My suggestion is as follows:

import numpy as np
from shapely.geometry import Point
from shapely.ops import cascaded_union
import geopandas as gpd

def generate_grid_in_polygon(spacing, polygon):
    ''' This Function generates evenly spaced points within the given GeoDataFrame.
        The parameter 'spacing' defines the distance between the points in coordinate units. '''
    
    # Convert the GeoDataFrame to a single polygon
    poly_in = cascaded_union([poly for poly in polygon.geometry])

    # Get the bounds of the polygon
    minx, miny, maxx, maxy = poly_in.bounds    
    
    # Now generate the entire grid
    x_coords = list(np.arange(np.floor(minx), int(np.ceil(maxx)), spacing))
    y_coords = list(np.arange(np.floor(miny), int(np.ceil(maxy)), spacing))
    
    grid = [Point(x) for x in zip(np.meshgrid(x_coords, y_coords)[0].flatten(), np.meshgrid(x_coords, y_coords)[1].flatten())]
    
    # Finally only keep the points within the polygon
    list_of_points = [point for point in grid if point.within(poly_in)]

    return list_of_points

A usage example of the function is as follows:

shape_in = gpd.read_file('path/to/shapefile.shp')
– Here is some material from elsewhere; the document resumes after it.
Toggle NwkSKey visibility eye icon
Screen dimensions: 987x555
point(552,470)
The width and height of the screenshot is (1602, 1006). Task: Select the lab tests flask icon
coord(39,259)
points_in_poly = generate_grid_in_polygon(0.25, shape_in)
points_in_poly_gdf = gpd.GeoDataFrame(geometry=points_in_poly)

ax1 = shape_in.plot(facecolor='none', edgecolor='k')
ax1 = points_in_poly_gdf.plot(ax=ax1)

For California with a spacing of 0.25°, this could look like this: Output for California

Tweak at your discretion. Depending on the chosen spacing this can take a long time to process. You might want to use spatial indexing for performance improvement.